Vers une “réhabilitation” des sorcières ?

Lors de la chasse aux “sorcières”, pendant plusieurs siècles, la sorcellerie est condamnée dans des lois adoptées par la plupart des États européens. Les femmes accusées de sorcellerie seront jugées au sein de tribunaux civils et, en majorité, seront punies de la peine de mort. Retracer l’histoire des sorcières et de leurs procès, comme le font Charles Greco en Wallonie ou Chiara Tomalino à Bruxelles, c’est raconter des violences institutionnelles qui vont jusqu’aux féminicides. Aujourd’hui, certains pays et certaines communes ont amorcé un nécessaire devoir de mémoire face à ce passé collectif qui demeure bien présent.

LISTE DES TÂCHES ▸
(a) Veuillez recopier mot pour mot le passage de l'extrait sur les sorcières compris entre « Lors de la chasse » et « demeure bien présent. », ces deux bornes incluses.
(b) D'après l'extrait sur les sorcières, quelle peine a frappé la majorité des femmes accusées de sorcellerie ?

ENREGISTREMENTS DU CORPUS ▸

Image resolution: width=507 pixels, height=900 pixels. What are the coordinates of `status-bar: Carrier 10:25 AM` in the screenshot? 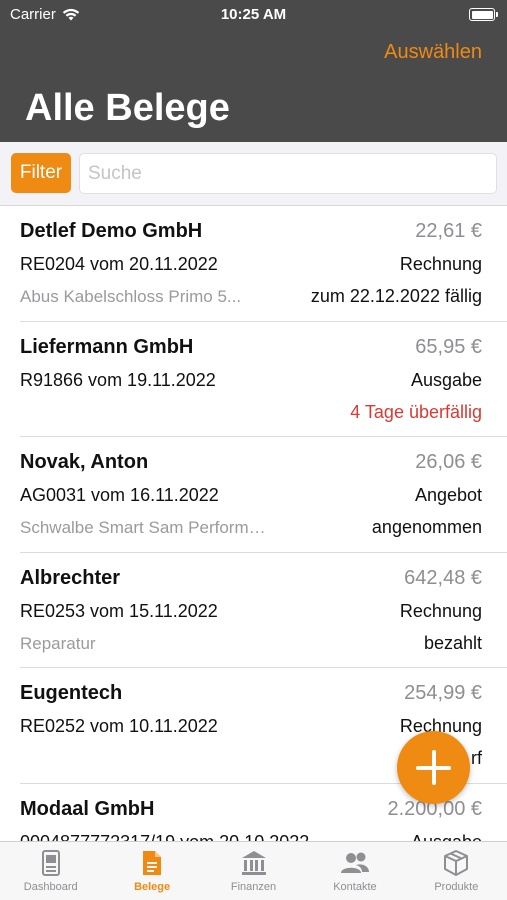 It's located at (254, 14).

...

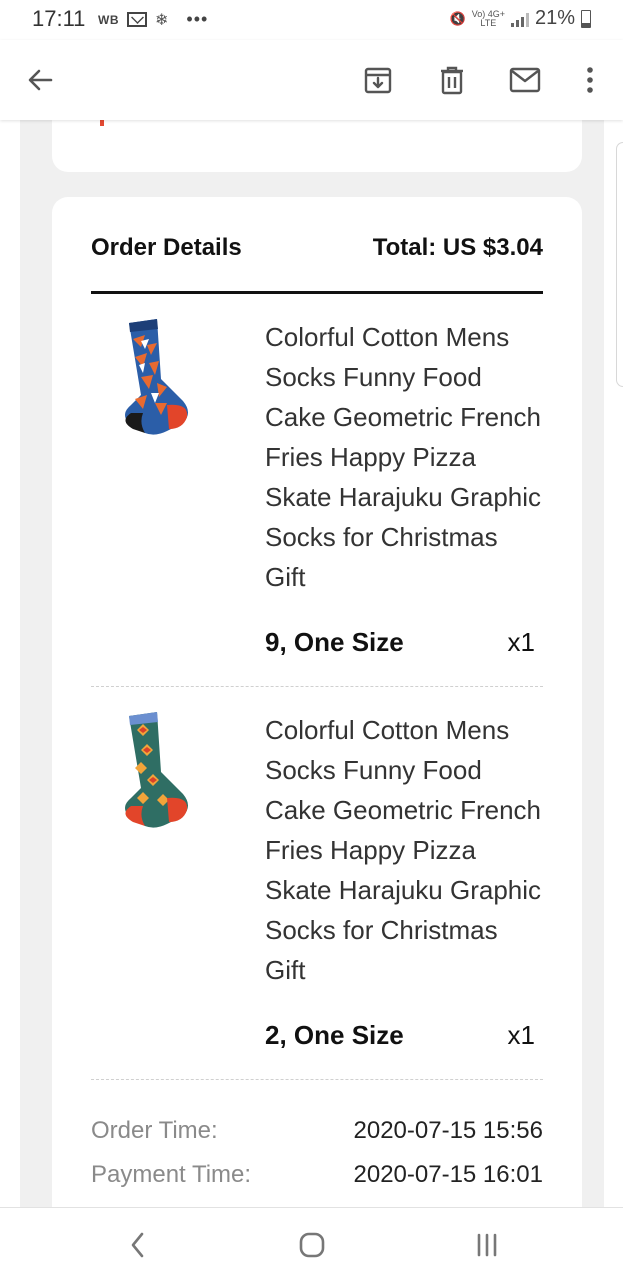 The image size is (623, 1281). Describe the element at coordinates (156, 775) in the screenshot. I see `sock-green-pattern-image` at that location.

CORRIGÉ DE L'EXERCICE ▸
(a)
Lors de la chasse aux “sorcières”, pendant plusieurs siècles, la sorcellerie est condamnée dans des lois adoptées par la plupart des États européens. Les femmes accusées de sorcellerie seront jugées au sein de tribunaux civils et, en majorité, seront punies de la peine de mort. Retracer l’histoire des sorcières et de leurs procès, comme le font Charles Greco en Wallonie ou Chiara Tomalino à Bruxelles, c’est raconter des violences institutionnelles qui vont jusqu’aux féminicides. Aujourd’hui, certains pays et certaines communes ont amorcé un nécessaire devoir de mémoire face à ce passé collectif qui demeure bien présent.

(b) La peine de mort.